SAN BENEDETTO DEL TRONTO – Ultimi spiccioli di vacanze per il Rugby Samb che il prossimo 4 settembre tornerà a sudare allo stadio Ballarin in vista della prossima stagione. Al via della preparazione, con coach Sergio Pignotti, come noto, comfermatissimo, una sola novità: ha infatti deciso di ritirarsi la terza linea Giuseppe Biocca, che pure rimarrà nell’orbita societaria contribuendo alla causa.

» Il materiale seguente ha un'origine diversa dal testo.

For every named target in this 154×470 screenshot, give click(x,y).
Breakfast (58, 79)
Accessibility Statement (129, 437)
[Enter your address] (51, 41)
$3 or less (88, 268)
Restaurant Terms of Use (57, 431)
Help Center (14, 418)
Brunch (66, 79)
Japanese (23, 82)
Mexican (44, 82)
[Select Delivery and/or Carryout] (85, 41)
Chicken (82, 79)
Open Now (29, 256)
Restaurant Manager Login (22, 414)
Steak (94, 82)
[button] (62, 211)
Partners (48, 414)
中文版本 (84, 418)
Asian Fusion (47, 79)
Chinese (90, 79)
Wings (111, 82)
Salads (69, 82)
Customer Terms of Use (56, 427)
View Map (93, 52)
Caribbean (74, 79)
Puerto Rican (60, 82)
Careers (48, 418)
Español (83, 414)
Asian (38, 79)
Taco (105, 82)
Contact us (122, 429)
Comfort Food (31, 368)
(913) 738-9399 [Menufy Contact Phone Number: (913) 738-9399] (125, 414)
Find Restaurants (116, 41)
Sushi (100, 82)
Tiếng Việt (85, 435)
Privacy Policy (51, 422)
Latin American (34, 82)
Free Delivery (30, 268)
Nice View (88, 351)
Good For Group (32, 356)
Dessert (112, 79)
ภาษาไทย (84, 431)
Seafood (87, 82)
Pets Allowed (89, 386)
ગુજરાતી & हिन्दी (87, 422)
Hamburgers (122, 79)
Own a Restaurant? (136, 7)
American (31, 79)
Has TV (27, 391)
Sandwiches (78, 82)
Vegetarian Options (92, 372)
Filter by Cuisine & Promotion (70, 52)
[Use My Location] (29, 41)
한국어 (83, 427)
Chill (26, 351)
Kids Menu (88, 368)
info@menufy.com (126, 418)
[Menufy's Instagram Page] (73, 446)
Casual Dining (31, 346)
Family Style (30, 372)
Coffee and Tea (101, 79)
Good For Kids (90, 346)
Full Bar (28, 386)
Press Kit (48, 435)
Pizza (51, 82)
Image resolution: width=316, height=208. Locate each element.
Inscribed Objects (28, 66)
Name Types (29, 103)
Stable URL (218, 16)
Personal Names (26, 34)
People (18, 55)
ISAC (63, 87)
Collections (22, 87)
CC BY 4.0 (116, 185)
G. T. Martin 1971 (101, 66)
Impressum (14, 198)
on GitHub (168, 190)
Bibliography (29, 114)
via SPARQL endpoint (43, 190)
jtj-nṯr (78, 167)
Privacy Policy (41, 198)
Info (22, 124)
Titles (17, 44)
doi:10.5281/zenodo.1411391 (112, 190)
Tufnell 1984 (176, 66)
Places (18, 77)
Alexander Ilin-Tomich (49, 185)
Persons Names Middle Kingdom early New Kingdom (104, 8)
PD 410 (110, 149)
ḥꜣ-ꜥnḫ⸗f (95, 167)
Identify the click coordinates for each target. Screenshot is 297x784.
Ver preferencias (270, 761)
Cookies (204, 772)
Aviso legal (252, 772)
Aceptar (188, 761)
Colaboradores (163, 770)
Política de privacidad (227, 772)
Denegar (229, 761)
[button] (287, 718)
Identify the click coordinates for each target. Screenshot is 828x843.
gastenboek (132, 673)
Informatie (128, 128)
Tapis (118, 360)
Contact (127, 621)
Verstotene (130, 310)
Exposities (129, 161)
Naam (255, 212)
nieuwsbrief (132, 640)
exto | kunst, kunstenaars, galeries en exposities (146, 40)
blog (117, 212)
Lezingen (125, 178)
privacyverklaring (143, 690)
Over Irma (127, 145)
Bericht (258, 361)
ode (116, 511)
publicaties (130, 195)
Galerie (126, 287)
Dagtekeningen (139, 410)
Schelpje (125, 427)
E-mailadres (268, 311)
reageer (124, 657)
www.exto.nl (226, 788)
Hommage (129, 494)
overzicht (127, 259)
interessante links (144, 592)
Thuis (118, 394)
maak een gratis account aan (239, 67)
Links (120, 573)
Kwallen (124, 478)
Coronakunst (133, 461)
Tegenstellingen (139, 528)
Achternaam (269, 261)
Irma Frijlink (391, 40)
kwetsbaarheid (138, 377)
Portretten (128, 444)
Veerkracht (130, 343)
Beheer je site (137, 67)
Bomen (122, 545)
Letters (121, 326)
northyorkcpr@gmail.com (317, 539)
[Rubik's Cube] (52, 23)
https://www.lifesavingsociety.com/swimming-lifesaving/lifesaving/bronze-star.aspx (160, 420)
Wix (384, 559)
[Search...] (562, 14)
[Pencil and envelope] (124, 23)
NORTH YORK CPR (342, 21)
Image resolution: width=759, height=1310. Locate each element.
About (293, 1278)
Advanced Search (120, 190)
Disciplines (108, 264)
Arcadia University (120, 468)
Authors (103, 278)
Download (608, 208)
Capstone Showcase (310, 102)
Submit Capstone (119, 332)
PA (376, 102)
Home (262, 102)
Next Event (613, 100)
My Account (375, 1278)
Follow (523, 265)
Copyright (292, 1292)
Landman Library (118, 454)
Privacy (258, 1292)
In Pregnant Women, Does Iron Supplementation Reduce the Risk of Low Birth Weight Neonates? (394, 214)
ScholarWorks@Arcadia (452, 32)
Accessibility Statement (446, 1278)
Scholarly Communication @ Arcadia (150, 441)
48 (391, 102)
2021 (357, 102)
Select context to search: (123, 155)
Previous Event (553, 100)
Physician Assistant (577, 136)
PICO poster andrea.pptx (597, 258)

Resteranno tutti gli altri e, semmai, verrà valutata la possibilità di immettere nella rosa qualche elemento delle formazioni giovanili. Il fulgido vivaio rossoblu infatti – parlano, in proposito, le finali guadagnate l’anno passato dall’Under 17 – da diversi anni ormai sta dando ampie garanzie in tal senso. Sarebbe peraltro un peccato dilapidare un “tesoro” costituito dai 135 tesserati effettivi, occorre rimarcarlo, di un settore giovanile – a dirigerlo, oltre a Roberto Del Giacco (Under 17 e 19), Alessandro Simonetti, coadiuvato da Ciccarelli e D’Angelo (Under 13 e 15) – che ha tutte le carte in regola per presentarsi come una delle realtà cittadine più importanti.
Ma la novità più importante, maturata nei giorni scorsi, è quella inerente al reperimento di uno sponsor, che ha voluto legare il suo nome a quello del Rugby Samb. La Soltec, impresa di Centobuchi, ha infatti raggiunto un accordo annuale col club del patron Aleandro Fioroni. Di più: il titolare, Marino Testa, entrerà nel quadro societario, affiancando, nella carica di vicepresidente, Nicola Cava. Segno insomma che il connubio è destinato a rafforzarsi col tempo.
E il nuovo sponsor – che, naturalmente, dalla prossima stagione, comparirà sulle maglie rossoblu – ha dato l’imput per una ridefizione più netta dei ruoli all’interno del sodalizio rivierasco e una maggiore organizzazione negli uffici di via Morosini. Detto di Testa, il club rossoblu non esclude, a stretto giro di posta, nuovi ingressi. Ma a destare un’ottima impressione, è anche la volontà di dare una migliore immagine di sé, non solo curando un sito internet (www.rugbysamb.it; il responsabile sarà Natalino Colantonio) che entro settembre sarà messo a puntino – molto bella, fin da adesso, la sezione dedicata alla storia del rugby sambenedettese – ma anche curando i rapporti con la stampa in maniera più continuativa e, diciamo, seriosa.
In sintesi: le premesse affinchè la palla ovale rossoblu torni ai fasti di un tempo, sono buone. Incrociamo le dita.